- SELECTED PASSAGE:
+++

My recursion solution,using map to optimize running time


  • 0
    N

    I save inorder position in a map,instead of searching every time.
    I have reduce running time.

    first solution takes 196 ms.
    second takes 116 ms.

    class Solution {
    public:
        vector<int> pre;
        vector<int> in;
        TreeNode *buildTree(vector<int> &preorder, vector<int> &inorder) {
            if(preorder.empty()||inorder.empty())return NULL;
            pre = preorder;
            in = inorder;
            TreeNode *res  = buildTree(0,0,inorder.size()-1);
            return res;
        }
        //prepos is position in preorder, inst is start position in inorder,inend is end in inorder
        TreeNode *buildTree(int prepos,int inst,int inend){
            if(inst>inend)return NULL;
            TreeNode *res = new TreeNode(pre[prepos]);
            int inpos = inst;
            for(int i=inst;i<=inend;i++)//searching every time
                if(in[i]==pre[prepos]){
                    inpos=i;
                    break;
                }
            res->left = buildTree(prepos+1,inst,inpos-1);
            res->right = buildTree(prepos+(inpos-inst)+1,inpos+1,inend);
            return res;
        }
        
    };
    

    second takes 116 ms.

+++

- GIVEN ENTRIES:
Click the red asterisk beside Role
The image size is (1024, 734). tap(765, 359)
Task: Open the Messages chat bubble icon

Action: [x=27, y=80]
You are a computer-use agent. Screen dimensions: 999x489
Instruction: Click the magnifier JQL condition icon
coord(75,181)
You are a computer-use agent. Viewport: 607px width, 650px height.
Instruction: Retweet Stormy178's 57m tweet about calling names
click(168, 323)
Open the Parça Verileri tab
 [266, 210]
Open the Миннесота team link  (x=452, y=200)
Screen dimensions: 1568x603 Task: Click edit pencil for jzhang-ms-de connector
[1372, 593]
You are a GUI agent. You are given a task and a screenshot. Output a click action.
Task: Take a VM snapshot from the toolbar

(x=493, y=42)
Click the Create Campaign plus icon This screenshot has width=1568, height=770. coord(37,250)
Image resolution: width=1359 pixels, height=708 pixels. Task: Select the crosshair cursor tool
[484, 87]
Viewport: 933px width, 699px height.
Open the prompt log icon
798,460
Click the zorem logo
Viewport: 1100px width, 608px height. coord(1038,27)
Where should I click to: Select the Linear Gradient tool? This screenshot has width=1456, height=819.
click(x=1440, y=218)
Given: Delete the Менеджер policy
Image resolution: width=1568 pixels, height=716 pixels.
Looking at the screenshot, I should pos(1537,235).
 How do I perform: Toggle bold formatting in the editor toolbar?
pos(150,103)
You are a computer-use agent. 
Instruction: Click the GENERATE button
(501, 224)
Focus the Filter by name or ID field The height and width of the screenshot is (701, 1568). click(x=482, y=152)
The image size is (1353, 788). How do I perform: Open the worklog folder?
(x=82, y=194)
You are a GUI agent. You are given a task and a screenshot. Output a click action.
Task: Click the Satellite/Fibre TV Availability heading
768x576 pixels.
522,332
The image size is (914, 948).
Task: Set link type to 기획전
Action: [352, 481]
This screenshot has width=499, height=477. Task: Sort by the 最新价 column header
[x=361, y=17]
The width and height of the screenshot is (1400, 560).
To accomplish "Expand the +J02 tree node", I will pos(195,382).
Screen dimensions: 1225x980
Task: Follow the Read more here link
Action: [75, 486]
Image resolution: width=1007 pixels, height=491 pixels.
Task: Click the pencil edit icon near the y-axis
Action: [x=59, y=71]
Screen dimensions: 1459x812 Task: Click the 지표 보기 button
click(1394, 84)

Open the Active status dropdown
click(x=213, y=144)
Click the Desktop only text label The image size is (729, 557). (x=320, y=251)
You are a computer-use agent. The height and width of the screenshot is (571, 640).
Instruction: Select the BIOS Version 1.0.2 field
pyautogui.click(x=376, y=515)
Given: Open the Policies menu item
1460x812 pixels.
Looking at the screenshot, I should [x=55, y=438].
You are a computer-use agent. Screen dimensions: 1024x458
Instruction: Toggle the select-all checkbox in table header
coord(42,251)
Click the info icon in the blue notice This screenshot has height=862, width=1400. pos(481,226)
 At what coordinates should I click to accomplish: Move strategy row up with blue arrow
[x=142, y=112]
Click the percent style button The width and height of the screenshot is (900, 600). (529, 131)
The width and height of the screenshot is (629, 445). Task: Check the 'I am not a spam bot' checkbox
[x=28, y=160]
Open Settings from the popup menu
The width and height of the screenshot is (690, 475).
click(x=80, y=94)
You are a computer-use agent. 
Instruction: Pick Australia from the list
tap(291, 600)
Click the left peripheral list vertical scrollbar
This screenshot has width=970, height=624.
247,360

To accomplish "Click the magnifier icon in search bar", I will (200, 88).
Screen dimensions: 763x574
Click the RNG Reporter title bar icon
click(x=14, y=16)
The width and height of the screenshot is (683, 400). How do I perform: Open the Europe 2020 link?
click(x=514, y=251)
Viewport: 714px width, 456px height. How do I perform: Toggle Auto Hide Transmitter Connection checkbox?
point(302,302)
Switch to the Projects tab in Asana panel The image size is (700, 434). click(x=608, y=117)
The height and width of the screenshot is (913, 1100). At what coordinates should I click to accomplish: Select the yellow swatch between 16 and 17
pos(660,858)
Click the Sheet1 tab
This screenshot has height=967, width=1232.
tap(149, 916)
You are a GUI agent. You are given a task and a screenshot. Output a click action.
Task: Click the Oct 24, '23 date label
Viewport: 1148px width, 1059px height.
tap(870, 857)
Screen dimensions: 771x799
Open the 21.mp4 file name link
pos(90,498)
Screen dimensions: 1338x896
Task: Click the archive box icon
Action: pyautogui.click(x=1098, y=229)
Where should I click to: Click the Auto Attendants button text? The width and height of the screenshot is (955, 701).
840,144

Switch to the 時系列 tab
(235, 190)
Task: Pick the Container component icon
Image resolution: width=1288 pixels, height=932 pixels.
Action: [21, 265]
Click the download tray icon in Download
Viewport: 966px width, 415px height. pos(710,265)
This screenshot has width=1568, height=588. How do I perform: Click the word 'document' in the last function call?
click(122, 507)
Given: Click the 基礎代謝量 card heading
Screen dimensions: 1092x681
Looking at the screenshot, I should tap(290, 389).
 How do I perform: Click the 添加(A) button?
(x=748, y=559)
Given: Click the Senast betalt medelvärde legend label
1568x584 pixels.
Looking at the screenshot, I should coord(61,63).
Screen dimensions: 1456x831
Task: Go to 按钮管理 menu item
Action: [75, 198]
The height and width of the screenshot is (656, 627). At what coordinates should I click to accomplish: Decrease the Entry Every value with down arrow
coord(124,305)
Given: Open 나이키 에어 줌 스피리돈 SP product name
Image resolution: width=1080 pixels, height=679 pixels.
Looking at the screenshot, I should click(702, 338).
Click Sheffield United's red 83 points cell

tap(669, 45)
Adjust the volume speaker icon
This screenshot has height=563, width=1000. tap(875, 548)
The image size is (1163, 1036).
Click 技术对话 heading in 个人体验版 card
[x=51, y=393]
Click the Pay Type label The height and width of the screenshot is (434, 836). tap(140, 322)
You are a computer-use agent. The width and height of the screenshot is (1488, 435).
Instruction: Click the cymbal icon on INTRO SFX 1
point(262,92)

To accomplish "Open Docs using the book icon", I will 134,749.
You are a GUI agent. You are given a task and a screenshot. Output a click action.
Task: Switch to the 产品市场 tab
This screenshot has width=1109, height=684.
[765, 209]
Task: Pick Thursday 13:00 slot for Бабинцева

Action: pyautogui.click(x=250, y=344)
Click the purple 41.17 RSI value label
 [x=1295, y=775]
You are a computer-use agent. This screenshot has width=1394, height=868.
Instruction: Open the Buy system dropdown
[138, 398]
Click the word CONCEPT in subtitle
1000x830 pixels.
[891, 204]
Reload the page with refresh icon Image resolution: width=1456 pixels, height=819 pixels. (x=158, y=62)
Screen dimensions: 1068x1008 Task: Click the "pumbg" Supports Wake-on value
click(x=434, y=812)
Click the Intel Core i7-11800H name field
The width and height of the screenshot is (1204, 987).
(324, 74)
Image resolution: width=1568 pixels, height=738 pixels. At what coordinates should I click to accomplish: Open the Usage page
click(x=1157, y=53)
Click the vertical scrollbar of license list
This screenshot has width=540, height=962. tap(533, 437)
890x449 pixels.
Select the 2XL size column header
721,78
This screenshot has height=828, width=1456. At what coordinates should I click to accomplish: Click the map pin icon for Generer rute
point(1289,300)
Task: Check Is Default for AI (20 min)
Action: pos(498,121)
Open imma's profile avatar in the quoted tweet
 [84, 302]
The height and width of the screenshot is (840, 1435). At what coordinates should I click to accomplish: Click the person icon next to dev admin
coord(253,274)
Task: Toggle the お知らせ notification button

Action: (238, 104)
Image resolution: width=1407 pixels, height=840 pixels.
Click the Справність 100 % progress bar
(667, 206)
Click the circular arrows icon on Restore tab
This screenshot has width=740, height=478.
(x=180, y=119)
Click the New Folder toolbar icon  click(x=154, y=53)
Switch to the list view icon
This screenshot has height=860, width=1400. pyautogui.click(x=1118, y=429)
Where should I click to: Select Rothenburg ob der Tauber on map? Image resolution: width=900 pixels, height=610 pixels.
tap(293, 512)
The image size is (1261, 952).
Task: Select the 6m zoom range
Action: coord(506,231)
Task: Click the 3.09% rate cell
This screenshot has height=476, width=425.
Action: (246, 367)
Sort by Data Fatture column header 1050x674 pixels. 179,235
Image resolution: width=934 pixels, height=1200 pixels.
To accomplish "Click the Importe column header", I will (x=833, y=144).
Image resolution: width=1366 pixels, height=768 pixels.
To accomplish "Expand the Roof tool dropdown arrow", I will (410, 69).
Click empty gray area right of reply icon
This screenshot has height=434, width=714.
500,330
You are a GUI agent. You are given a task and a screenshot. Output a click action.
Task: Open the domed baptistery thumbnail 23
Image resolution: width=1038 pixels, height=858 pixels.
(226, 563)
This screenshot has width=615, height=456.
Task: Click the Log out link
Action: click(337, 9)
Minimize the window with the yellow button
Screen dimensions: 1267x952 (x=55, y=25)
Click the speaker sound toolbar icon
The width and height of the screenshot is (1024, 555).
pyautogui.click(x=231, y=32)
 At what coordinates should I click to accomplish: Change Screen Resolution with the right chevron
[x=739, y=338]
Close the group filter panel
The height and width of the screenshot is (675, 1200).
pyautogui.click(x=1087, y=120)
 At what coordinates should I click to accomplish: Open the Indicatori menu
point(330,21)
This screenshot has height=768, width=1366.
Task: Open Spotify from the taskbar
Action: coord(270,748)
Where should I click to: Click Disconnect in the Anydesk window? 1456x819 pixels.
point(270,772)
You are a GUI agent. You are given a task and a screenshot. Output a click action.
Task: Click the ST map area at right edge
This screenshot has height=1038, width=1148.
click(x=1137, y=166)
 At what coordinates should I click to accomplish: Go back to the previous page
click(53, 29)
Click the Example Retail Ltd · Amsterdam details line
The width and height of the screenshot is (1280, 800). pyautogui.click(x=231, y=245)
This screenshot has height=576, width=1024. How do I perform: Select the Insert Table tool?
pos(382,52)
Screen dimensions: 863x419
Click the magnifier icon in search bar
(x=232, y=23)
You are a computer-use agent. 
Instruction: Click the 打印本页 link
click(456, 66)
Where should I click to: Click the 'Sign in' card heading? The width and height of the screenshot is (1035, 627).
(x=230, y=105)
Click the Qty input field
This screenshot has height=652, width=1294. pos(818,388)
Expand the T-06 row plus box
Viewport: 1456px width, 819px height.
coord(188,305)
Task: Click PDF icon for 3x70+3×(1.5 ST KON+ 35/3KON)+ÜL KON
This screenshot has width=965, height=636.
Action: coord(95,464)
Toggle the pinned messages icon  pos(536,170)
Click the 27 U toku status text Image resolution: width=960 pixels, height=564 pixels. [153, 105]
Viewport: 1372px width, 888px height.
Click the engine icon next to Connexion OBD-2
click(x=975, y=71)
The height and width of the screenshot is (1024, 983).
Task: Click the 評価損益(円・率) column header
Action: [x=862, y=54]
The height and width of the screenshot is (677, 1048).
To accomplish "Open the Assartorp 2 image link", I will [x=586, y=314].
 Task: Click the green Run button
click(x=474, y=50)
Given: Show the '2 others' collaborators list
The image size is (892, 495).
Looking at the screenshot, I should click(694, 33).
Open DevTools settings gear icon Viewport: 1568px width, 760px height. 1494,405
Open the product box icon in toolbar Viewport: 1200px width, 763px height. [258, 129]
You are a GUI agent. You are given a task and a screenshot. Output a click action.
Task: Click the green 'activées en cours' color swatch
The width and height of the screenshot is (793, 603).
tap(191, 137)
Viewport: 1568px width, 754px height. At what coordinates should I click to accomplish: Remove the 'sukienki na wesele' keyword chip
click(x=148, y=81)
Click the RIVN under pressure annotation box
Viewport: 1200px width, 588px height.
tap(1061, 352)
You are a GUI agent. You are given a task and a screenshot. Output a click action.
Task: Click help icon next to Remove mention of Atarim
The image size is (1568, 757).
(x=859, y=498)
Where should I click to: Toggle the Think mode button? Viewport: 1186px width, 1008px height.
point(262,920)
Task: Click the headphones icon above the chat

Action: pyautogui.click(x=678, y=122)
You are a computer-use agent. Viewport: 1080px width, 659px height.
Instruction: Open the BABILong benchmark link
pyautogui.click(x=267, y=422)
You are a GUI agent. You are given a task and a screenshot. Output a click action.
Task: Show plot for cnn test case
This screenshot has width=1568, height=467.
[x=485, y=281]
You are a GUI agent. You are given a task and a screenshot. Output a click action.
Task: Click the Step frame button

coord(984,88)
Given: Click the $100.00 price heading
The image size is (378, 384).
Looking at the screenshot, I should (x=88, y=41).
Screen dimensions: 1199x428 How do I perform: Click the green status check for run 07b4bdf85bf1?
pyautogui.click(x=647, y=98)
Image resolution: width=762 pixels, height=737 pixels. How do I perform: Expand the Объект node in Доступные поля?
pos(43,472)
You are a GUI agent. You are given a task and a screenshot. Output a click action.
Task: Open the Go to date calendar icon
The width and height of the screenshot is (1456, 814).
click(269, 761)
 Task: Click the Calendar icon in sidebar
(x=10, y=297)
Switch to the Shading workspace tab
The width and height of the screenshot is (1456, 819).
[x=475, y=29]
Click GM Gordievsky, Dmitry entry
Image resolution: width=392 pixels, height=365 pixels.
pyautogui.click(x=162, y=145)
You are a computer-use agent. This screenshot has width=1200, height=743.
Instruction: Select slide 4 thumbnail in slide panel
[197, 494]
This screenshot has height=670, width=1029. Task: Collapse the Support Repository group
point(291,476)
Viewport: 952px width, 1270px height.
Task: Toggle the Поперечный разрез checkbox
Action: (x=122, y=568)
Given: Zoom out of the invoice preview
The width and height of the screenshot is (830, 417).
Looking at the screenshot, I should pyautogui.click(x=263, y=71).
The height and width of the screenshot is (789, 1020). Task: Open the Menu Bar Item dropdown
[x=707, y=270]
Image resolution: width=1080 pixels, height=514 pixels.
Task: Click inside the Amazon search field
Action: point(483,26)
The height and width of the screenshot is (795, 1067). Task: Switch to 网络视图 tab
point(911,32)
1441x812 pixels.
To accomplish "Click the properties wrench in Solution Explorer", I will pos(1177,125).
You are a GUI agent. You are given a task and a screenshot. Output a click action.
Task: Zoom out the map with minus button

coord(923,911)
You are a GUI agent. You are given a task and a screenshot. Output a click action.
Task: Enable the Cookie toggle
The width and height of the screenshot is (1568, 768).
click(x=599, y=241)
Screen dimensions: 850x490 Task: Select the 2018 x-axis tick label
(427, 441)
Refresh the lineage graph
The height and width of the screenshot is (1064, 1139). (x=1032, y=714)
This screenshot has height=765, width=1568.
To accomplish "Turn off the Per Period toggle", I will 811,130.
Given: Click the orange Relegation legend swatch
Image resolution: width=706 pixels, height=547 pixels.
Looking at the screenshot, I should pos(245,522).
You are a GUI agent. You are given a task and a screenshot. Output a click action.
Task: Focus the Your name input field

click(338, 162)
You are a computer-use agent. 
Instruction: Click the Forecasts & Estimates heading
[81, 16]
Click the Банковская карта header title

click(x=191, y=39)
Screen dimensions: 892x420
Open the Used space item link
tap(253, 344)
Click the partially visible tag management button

+++

- SET EXERCISE 1: Transcribe the stretch of the recursion post from "My recursion solution,using" through "takes 196 ms.".
- SET EXERCISE 2: List the parameters of the three-argument buildTree function in the recursion post.
- SET EXERCISE 3: Using the recursion post, state whether each statement agrees with it, and quote the words that decide each one: (a) the first solution takes 196 ms; (b) the poster saves inorder positions in a vector; (c) the three-argument buildTree returns NULL when inst is greater than inend.

- ANSWER 1:
My recursion solution,using map to optimize running time


  • 0
    N

    I save inorder position in a map,instead of searching every time.
    I have reduce running time.

    first solution takes 196 ms.

- ANSWER 2: prepos, inst, inend

- ANSWER 3:
(a) Yes: "first solution takes 196 ms."
(b) No: "I save inorder position in a map"
(c) Yes: "if(inst>inend)return NULL;"